## Passage
• • • • • • •

Whales can be formidable competitors:

The orca were not popular with the crew and were known to steal fish from the line, but I had been waiting to see them all trip; I tried to restrain my excitement. The fishing line twanged and Hannes swore as the whale plucked a toothfish from the hook just before it broke the surface. A dangling pair of fishy lips was all that remained on the hook, taunting the fishermen. The whale was not black and white, but brown and cream, like a sixties retro version. The tint is due to a film of diatoms (planktonic algae) that builds up on the whales’ skin in the Antarctic waters. No less intimidating than their northern cousins, they usually arrive in pods of seven to ten animals. There are several types of killer whales recognized in the Southern Ocean. Some are bigger, and are thought to specialize in attacking minke whales. Others patrol the edge of the ice pack hunting seals. The killer whale now lurking around our boat was of the type thought to eat mostly fish – two thirds of its diet – with seals making up most of the remainder. Toothfish would normally be out of their reach in the depths, but now they were like sushi on a fourteen-kilometre conveyor belt. More orca appeared, as the rest of the pod joined in. We were losing more to the whales than we were hauling aboard. I looked up to see a whale, fifty metres off to starboard, throwing a large fish into the air.

• • • • • • •

Stored items from a collection
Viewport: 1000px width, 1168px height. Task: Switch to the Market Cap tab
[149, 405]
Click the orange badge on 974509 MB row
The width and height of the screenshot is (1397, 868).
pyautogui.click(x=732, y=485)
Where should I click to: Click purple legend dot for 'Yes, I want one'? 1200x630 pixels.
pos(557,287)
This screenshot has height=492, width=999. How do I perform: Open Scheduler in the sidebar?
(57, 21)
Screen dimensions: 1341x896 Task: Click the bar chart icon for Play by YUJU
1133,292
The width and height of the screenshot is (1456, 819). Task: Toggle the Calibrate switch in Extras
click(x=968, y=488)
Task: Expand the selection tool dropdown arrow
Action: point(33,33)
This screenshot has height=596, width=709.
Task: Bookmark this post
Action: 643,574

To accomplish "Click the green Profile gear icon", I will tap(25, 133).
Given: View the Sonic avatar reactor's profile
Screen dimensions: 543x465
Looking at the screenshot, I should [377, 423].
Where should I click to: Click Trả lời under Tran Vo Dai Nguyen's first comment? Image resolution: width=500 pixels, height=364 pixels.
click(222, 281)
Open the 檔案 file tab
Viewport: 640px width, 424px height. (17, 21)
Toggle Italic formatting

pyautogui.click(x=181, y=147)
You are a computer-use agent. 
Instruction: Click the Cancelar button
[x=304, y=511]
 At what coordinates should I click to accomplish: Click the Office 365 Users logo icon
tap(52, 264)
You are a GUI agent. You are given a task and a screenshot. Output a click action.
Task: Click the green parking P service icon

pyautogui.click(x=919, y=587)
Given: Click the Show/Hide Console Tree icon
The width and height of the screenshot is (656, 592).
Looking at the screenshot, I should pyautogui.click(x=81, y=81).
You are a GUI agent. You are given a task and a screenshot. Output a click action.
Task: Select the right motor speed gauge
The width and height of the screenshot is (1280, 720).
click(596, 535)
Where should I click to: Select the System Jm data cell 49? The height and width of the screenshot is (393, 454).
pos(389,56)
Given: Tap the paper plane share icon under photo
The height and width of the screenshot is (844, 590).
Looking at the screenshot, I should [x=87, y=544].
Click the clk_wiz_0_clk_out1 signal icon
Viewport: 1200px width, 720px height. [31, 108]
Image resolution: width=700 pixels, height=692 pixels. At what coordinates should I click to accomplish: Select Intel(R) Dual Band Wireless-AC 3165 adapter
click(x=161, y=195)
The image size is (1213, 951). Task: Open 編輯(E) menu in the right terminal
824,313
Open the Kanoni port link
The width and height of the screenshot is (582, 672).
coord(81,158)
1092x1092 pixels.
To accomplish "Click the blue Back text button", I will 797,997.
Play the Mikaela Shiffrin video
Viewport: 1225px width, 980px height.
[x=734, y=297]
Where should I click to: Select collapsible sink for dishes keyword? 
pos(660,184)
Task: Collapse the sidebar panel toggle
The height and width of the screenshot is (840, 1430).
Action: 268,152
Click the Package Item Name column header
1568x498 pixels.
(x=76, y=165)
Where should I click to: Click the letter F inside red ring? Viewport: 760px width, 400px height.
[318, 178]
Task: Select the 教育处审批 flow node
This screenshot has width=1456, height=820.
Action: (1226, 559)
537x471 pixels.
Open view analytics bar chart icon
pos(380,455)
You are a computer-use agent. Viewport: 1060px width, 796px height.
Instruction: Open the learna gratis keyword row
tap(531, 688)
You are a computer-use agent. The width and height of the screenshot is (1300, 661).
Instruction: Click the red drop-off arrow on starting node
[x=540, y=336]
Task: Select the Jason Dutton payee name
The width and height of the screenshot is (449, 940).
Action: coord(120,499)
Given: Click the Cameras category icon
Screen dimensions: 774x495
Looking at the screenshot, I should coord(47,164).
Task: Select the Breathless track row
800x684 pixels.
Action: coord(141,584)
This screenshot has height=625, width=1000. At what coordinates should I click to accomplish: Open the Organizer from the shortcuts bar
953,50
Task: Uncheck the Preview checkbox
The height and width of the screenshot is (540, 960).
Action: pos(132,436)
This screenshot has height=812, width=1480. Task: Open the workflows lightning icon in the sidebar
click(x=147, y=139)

• • • • • • •

## Set problem
Answer these questions from the orca passage.
1. What colors was the whale instead of black and white?
2. How many animals does a pod usually contain?
3. What share of its diet does fish make up for the type of killer whale that was lurking around the boat?

## Reply
1. Brown and cream.
2. Seven to ten animals.
3. Two thirds.